La desidia y descuido de las instituciones ha abocado al olvido uno de
los emblemas más importantes de lo que significó la represión franquista
en Galicia.
Un colegio jesuita de finales del
siglo XIX muere herrumbroso y fruto del descuido en la
parroquia pontevedresa de Camposancos con el río Miño a su faldas y frente a la población portuguesa de Caminha.
No hay ninguna indicación desde la carretera que permita llegar hasta
lo que queda de sus muros para poder vislumbrar la enormidad de sus
dimensiones.
A los pies de la fachada un hombre regenta un puesto de
helados que da servicio a los viajeros que cogen el transbordador para
cruzar el río a Portugal sin conocer la dramática y terrible historia
que hasta el año 1941 ocurrió en el edificio que sirve de escenario de
su día a día.

---------------

# [Tarea]
Continúa el texto de arriba sobre el antiguo colegio jesuita de Camposancos a partir de su última frase.

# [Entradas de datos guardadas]

---------------

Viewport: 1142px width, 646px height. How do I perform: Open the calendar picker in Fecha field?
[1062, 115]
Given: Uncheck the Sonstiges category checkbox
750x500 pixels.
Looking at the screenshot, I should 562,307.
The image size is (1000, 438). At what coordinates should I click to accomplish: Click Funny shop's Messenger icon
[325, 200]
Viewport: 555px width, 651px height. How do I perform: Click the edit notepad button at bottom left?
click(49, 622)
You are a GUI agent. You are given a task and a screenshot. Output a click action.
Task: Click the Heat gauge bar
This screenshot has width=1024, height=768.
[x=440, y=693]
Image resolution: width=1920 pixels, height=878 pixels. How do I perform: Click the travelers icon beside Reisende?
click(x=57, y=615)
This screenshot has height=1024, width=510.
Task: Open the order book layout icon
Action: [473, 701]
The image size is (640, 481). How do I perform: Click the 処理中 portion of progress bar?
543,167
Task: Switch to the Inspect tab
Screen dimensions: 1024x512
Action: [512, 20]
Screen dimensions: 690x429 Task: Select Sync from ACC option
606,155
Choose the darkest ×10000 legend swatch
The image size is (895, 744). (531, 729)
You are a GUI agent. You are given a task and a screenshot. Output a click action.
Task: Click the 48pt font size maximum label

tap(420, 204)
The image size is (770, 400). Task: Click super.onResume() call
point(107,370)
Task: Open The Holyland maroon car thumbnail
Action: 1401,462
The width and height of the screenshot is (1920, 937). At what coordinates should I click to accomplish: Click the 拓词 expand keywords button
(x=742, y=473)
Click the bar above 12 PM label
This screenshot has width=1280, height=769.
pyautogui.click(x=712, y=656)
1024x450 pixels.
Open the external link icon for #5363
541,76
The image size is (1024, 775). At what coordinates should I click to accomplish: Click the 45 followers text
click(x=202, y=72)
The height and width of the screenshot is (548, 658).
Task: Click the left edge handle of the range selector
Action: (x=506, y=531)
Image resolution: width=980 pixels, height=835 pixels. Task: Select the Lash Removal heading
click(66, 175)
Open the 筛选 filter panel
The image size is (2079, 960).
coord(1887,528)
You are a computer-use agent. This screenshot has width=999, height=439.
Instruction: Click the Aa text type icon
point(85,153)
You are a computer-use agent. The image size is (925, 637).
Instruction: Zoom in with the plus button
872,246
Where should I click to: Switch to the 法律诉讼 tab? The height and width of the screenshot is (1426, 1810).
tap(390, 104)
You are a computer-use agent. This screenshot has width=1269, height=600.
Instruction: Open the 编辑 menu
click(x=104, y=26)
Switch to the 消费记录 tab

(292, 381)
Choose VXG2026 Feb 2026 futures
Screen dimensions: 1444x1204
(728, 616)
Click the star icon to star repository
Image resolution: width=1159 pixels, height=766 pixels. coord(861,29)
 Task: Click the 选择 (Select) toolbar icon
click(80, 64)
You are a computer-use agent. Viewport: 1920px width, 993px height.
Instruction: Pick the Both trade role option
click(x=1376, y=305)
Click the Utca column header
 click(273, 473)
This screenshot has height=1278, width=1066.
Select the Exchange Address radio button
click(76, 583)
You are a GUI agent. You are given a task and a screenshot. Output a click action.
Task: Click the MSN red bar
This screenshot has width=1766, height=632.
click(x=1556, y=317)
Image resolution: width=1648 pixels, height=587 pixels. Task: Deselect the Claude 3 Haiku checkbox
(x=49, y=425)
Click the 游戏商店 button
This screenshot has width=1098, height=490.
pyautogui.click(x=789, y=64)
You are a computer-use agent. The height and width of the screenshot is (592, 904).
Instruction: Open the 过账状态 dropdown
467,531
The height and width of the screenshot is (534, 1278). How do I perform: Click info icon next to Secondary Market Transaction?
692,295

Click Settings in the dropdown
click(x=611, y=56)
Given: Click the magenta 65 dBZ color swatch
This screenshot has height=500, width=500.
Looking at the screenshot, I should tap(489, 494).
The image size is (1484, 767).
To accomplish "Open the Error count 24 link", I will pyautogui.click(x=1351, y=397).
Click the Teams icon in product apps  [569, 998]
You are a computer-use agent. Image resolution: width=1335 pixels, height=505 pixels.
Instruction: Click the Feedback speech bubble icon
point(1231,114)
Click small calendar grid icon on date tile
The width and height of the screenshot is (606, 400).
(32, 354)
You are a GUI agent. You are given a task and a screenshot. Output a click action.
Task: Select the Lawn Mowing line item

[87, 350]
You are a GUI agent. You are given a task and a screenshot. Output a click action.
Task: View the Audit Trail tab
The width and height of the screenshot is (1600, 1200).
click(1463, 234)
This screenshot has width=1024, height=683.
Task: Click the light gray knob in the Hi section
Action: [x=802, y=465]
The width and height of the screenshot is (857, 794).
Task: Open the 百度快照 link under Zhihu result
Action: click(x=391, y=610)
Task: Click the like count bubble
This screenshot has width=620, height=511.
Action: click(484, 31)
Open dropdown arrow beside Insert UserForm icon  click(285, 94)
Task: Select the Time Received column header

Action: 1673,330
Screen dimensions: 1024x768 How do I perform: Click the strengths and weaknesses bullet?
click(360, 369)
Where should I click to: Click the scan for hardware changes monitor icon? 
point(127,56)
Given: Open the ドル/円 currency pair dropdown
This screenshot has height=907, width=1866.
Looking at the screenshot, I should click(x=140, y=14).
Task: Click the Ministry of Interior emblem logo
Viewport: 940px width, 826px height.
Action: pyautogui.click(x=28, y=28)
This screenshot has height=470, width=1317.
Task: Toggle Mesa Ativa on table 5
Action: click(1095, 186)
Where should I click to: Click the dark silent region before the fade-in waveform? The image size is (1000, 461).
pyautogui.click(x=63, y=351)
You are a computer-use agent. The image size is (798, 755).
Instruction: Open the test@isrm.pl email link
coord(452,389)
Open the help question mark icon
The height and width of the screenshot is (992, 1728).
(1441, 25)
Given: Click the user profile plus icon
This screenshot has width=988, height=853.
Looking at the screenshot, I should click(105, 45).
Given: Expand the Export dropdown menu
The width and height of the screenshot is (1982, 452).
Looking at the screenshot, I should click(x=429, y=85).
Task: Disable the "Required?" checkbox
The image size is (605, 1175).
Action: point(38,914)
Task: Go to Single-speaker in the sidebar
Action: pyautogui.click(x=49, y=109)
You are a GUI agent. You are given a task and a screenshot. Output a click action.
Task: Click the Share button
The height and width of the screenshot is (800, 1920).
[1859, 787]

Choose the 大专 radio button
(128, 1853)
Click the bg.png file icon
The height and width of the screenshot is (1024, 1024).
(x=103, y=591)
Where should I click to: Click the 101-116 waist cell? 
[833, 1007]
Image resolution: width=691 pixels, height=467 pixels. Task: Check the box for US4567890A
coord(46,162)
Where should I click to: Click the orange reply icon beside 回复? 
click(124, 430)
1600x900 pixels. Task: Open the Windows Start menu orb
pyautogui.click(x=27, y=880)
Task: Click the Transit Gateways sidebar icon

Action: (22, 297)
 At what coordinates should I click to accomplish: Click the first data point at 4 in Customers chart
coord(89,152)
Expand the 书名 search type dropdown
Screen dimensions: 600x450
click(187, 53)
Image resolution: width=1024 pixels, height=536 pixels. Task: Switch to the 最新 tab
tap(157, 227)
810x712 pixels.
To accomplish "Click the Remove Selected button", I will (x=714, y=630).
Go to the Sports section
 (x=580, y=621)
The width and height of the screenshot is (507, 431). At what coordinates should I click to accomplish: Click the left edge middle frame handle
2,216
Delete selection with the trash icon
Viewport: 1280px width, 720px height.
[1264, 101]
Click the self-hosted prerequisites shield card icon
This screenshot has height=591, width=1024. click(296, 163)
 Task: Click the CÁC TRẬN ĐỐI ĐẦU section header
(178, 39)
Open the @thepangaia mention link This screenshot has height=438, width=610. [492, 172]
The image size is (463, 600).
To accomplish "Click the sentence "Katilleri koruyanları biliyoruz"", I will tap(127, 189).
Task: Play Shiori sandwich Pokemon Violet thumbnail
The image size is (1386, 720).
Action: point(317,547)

---------------

# [Respuesta]
La construcción, que llegó a ser origen de las universidades de Deusto y Comillas, fue uno de los mayores campos de concentración que
el franquismo usó para su represión, pero hoy solo vive presente en la
memoria de las familias de las víctimas de los que vivieron allí
recluidos. El desinterés de las instituciones amenaza con hacer perder
para siempre el recuerdo de lo que sucedió entre sus paredes.
El edificio jesuita fue utilizado por los franquistas en un primer
momento para alojar a todos los presos que eran capturados en las luchas
navales en el frente norte de Asturias y en alta mar. Posteriormente,
para alojar a todos los presos políticos de la zona. Unas instalaciones
que, según el informe de Inspección de campos del régimen de Franco,
podían acoger a 868 hombres pero que hasta su cierre en 1941 llegó a
albergar hasta cinco mil en unas condiciones infrahumanas de
hacinamiento.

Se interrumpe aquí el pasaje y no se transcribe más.